Structural determinants influencing the potency and selectivity of indazole-paroxetine hybrid G protein-coupled receptor kinase 2 inhibitors
Research output: Contribution to journal › Article
- University of Michigan, Ann Arbor
- Temple University
- Georgia State University
- Purdue University
G protein-coupled receptor kinases (GRKs) phosphorylate activated receptors to promote arrestin binding, decoupling from heterotrimeric G proteins, and internalization. GRK2 and GRK5 are overexpressed in the failing heart and thus have become therapeutic targets.

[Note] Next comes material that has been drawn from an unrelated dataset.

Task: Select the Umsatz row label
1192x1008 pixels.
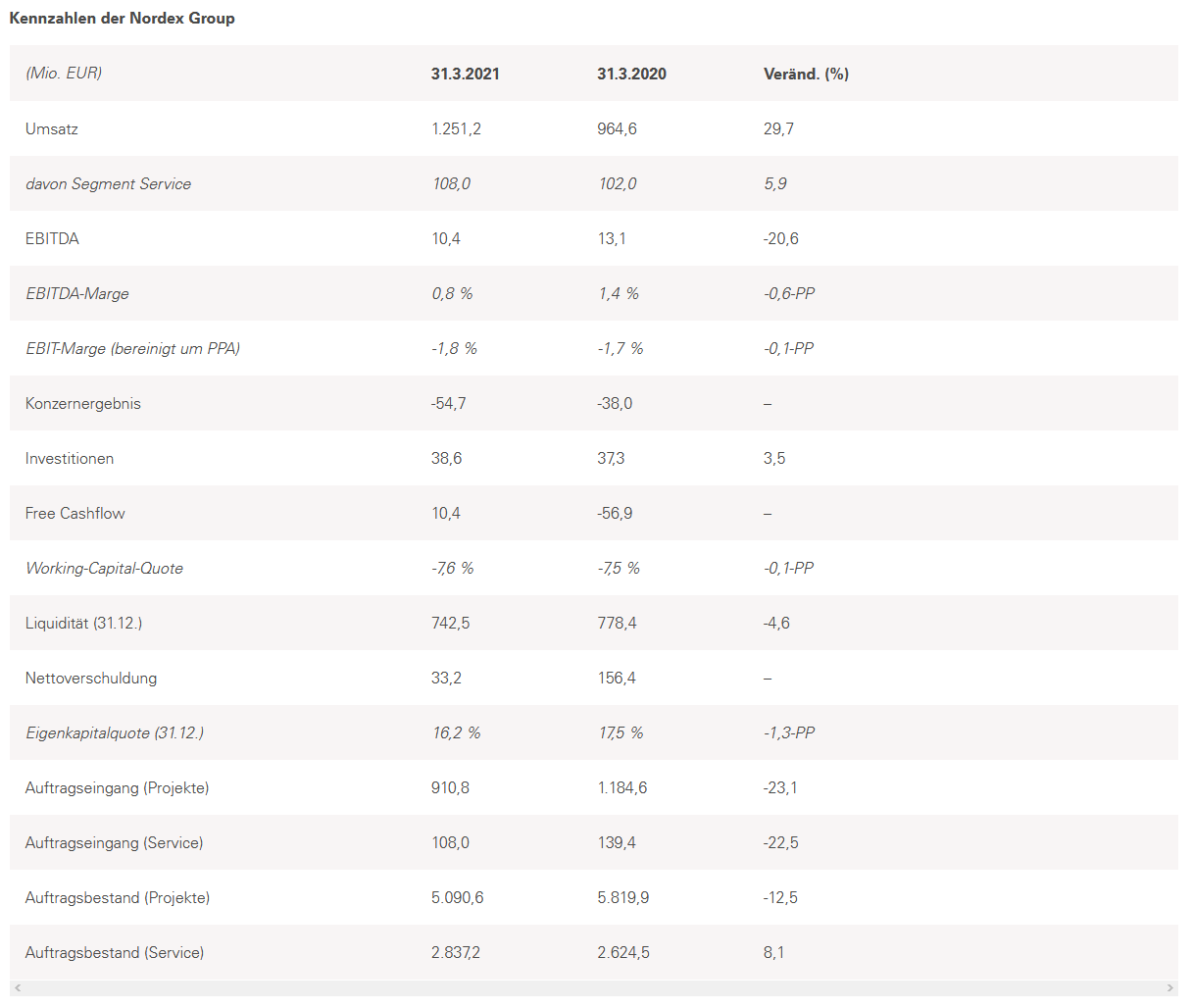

Previously, we discovered two classes of GRK2-selective inhibitors, one stemming from GSK180736A, a Rho-associated coiled-coil containing kinase 1 (ROCK1) inhibitor, the other from paroxetine, a selective serotonin-reuptake inhibitor. These two classes of compounds bind to the GRK2 active site in a similar configuration but contain different hinge-binding "warheads": Indazole and benzodioxole, respectively. We surmised from our prior studies that an indazole would be the stronger hinge binder and would impart increased potency when substituted for benzodioxole in paroxetine derivatives. To test this hypothesis, we synthesized a series of hybrid compounds that allowed us to compare the effects of inhibitors that differ only in the identity of the warhead. The indazoleparoxetine analogs were indeed more potent than their respective benzodioxole derivatives but lost selectivity. To investigate how these two warheads dictate selectivity, we determined the crystal structures of three of the indazole hybrid compounds (CCG224061, CCG257284, and CCG258748) in complex with GRK2-Gβγ. Comparison of these structures with those of analogous benzodioxole-containing complexes confirmed that the indazole-paroxetine hybrids form stronger interactions with the hinge of the kinase but also stabilize a distinct conformation of the kinase domain ofGRK2 comparedwith previous complexes with paroxetine analogs. This conformation is analogous to one that can be assumed by GRK5, at least partially explaining the loss in selectivity.